Nature has a way of doing that – even nature in the negative. When I read of the Chinese landslide yesterday I was horrified by the loss of life, but awestruck by the force of nature involved. If such things do not make us mindful of our relative insignificance, and therefore longing for a benevolent God, then there is something very wrong with us. I wonder sometimes if the urban and man-controlled nature of so many of our lives does not contribute to the decline of religiosity in the nation. I know a lot of people that have never allowed themselves to be subjected to nature in such fashion. It is another bubble.
because that which is known about God is evident within them; for God made it evident to them. For since the creation of the world His invisible attributes, His eternal power and divine nature, have been clearly seen, being understood through what has been made, so that they are without excuse.
But so many of us never see what God made, only what man made. And even many of us that see natural wonders do so in such a controlled fashion that it is more like going to the movies than experiencing creation. Maybe that is why there are natural disasters? It is God’s way of forcing us to get out of our unnatural bubble.
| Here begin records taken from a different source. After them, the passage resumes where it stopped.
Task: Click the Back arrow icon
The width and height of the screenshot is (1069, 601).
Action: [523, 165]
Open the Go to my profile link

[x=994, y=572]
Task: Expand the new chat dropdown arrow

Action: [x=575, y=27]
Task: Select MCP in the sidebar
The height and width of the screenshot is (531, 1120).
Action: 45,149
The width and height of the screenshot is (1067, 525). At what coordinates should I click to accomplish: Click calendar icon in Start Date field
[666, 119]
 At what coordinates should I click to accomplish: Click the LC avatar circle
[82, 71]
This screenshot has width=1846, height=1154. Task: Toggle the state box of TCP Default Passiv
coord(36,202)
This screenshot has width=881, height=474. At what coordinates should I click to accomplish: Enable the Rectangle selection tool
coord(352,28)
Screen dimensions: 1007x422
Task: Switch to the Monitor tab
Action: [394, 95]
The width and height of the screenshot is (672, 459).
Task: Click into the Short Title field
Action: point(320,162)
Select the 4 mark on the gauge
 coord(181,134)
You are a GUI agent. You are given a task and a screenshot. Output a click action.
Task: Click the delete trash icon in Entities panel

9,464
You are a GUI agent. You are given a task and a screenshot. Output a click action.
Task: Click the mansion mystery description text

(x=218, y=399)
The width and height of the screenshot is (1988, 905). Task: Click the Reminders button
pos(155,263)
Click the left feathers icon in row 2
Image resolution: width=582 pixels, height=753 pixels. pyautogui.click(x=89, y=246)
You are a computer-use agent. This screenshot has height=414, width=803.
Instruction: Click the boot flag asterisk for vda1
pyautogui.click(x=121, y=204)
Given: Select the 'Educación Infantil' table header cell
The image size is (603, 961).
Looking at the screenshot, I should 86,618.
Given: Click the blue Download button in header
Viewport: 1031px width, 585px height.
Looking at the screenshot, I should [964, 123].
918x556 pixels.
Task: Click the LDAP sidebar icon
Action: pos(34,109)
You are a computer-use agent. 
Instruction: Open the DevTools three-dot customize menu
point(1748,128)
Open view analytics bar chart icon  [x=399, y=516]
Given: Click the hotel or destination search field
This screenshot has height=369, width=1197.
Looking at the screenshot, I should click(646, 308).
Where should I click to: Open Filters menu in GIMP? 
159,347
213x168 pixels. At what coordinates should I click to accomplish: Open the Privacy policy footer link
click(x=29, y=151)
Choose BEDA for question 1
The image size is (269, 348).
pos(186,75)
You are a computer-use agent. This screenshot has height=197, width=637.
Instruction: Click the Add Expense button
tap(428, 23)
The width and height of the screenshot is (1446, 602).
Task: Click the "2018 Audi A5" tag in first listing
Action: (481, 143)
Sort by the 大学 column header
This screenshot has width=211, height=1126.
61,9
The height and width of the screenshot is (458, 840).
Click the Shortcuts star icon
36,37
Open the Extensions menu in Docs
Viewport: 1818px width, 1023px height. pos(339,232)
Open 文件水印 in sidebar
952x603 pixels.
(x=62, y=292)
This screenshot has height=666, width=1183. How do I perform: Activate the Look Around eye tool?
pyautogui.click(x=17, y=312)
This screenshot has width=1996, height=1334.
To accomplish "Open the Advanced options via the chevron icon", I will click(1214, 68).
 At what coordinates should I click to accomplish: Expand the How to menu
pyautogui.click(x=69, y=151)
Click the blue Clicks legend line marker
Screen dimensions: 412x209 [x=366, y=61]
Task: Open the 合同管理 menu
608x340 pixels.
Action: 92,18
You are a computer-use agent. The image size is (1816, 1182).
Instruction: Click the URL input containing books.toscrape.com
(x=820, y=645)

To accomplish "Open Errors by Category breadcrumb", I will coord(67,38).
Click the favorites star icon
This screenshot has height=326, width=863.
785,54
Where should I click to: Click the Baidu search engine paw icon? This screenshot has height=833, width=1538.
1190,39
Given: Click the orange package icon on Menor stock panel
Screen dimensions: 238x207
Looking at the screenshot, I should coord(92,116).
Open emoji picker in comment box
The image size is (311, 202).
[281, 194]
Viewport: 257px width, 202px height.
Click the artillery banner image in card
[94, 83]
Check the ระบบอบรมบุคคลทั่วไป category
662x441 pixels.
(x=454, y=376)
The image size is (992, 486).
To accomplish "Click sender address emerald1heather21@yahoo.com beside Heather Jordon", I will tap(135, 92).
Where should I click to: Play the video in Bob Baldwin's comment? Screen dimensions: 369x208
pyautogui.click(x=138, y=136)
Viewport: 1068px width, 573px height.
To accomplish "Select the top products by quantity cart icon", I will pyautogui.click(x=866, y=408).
In Southern California where I now reside I have certainly seen urban dwellers made into campers in the few seconds it takes for an earthquake to do its work.
I hope that when I get to church this morning they pass the plate for the victims of the Chinese landslide. I am certainly praying for them now and hope we will do so when we gather. But to those prayers I add a prayer – a prayer that those that look at the pictures will realize there is more to life than what we make and control, something bigger and more powerful than the human imagination can handle.